Switch "OneDrive" to "Dropbox" in everything from the line containing "Open the profile" down to the line containing "pos(657,282)", and give back only those lines with nothing else altered.

■ **Records for this exercise**
----------------------------------------

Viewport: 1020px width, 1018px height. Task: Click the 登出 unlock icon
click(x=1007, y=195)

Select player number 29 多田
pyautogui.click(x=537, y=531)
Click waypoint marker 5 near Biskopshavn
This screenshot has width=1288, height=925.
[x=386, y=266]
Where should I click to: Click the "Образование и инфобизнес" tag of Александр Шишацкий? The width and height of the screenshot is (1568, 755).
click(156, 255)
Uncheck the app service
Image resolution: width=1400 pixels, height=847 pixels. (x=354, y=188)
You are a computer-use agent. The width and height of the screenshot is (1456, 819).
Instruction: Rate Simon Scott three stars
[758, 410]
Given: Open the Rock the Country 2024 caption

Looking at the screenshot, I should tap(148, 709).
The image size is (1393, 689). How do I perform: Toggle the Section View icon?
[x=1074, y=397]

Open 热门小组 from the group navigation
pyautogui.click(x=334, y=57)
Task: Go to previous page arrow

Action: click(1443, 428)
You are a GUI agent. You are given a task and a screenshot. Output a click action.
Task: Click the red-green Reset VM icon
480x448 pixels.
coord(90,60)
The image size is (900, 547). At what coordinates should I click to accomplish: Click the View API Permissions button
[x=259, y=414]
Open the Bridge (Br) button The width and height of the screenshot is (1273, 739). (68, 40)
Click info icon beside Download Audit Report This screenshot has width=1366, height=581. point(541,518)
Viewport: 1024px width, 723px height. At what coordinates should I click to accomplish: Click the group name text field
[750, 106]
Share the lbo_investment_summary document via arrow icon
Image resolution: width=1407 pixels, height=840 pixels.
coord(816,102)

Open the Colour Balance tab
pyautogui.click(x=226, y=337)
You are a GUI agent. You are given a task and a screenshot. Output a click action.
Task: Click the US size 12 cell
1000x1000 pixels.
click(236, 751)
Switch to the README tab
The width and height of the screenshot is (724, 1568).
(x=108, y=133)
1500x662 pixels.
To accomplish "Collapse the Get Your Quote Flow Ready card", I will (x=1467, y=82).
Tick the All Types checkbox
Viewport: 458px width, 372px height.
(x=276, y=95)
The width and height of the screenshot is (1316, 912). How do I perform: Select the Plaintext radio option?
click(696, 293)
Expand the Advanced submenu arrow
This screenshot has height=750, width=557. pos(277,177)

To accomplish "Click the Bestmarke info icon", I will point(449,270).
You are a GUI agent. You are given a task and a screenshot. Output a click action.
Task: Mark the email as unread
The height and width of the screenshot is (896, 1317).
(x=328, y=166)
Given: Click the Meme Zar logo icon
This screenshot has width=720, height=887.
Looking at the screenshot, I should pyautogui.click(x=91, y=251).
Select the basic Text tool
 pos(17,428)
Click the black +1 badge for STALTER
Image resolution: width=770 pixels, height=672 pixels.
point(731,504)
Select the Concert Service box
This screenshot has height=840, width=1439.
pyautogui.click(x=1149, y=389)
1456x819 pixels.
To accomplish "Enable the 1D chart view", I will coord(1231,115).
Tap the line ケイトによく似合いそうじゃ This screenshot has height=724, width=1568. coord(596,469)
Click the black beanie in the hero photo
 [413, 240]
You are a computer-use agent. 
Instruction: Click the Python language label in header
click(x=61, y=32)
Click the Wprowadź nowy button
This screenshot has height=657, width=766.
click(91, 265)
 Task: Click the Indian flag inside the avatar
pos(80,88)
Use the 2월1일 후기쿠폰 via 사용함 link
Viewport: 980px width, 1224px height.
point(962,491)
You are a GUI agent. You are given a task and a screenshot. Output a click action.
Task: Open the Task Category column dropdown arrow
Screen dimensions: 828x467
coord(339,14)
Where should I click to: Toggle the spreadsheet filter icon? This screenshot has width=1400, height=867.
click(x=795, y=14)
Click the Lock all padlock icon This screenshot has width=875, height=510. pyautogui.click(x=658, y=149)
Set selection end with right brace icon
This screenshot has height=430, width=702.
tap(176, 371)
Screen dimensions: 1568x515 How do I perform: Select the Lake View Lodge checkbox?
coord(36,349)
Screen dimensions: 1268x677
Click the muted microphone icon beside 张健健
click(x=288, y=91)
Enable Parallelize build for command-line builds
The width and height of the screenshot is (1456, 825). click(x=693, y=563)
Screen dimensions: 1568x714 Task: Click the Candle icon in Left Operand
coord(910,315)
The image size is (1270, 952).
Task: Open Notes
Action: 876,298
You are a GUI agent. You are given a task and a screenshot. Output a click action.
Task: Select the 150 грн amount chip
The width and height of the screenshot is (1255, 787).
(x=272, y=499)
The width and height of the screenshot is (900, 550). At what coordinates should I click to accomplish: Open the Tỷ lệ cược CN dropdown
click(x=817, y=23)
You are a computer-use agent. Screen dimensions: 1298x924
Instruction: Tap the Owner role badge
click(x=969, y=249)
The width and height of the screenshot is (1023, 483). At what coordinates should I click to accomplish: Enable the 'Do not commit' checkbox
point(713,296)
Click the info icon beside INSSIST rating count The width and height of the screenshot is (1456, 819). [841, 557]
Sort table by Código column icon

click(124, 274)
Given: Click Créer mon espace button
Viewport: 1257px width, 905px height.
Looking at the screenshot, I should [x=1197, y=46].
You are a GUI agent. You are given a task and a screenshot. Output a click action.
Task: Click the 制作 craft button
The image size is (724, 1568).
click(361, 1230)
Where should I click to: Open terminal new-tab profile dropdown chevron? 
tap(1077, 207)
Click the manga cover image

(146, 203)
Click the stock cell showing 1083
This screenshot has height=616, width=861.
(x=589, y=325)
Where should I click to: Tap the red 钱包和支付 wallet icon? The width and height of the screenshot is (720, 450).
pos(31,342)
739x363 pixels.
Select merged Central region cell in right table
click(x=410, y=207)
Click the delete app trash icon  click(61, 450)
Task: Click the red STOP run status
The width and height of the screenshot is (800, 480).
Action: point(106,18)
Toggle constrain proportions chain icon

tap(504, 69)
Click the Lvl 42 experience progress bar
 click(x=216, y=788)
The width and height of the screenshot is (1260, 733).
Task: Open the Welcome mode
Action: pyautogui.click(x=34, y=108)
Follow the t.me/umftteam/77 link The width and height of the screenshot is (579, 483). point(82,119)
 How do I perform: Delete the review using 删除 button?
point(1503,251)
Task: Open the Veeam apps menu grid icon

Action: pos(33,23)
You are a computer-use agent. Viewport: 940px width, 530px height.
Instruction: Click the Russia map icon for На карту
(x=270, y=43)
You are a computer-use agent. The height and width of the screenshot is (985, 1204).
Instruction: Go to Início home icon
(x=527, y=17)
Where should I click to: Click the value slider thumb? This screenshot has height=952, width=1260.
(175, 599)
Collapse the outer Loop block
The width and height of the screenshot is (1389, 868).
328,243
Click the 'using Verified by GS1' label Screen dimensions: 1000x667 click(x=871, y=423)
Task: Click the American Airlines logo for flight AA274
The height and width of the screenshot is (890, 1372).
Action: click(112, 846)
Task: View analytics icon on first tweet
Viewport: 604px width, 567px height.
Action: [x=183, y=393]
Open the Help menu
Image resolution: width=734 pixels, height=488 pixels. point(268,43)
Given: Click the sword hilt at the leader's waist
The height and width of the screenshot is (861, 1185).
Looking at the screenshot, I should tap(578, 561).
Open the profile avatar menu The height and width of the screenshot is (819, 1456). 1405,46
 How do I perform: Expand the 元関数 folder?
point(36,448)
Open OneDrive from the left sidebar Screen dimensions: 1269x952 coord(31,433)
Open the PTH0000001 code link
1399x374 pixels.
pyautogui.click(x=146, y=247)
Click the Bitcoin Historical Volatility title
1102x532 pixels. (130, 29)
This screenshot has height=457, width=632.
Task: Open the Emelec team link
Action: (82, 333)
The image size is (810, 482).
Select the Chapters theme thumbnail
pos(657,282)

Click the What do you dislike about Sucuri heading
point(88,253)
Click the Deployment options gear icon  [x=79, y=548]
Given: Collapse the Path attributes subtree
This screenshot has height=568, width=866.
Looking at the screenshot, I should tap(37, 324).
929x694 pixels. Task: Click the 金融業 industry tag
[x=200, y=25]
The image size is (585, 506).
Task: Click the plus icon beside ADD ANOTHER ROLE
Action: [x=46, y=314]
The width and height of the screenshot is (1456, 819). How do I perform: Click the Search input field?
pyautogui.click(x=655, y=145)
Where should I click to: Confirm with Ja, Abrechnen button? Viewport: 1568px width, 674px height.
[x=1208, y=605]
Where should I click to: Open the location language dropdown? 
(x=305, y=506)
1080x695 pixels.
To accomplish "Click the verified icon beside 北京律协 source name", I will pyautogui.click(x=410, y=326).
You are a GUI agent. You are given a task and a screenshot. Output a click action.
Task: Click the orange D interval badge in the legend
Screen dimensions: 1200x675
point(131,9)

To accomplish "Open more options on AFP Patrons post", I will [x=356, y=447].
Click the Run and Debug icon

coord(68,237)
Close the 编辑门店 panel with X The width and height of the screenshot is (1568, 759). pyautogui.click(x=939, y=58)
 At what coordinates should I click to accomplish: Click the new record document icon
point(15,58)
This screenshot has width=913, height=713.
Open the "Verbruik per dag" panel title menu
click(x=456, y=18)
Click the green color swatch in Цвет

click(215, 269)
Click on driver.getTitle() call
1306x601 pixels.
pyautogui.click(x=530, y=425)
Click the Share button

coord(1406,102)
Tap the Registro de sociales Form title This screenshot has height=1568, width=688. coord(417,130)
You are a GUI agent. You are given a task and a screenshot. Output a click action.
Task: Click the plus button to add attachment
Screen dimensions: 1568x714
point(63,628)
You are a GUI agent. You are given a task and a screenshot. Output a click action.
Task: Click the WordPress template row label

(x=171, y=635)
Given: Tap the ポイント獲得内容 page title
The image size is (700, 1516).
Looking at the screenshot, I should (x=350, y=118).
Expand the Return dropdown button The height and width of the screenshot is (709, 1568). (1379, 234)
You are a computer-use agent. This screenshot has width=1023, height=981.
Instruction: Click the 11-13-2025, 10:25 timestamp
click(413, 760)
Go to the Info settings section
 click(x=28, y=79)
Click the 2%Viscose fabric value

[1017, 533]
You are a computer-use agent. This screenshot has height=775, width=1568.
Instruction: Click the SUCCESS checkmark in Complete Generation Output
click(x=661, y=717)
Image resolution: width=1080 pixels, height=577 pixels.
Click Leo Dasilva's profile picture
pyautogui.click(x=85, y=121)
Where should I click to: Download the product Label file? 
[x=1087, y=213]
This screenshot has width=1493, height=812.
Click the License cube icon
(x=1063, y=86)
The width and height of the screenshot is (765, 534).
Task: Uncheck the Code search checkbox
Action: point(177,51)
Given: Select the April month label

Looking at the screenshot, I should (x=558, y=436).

----------------------------------------

■ **Task answer**
Open the profile avatar menu The height and width of the screenshot is (819, 1456). 1405,46
 How do I perform: Expand the 元関数 folder?
point(36,448)
Open Dropbox from the left sidebar Screen dimensions: 1269x952 coord(31,433)
Open the PTH0000001 code link
1399x374 pixels.
pyautogui.click(x=146, y=247)
Click the Bitcoin Historical Volatility title
1102x532 pixels. (130, 29)
This screenshot has height=457, width=632.
Task: Open the Emelec team link
Action: (82, 333)
The image size is (810, 482).
Select the Chapters theme thumbnail
pos(657,282)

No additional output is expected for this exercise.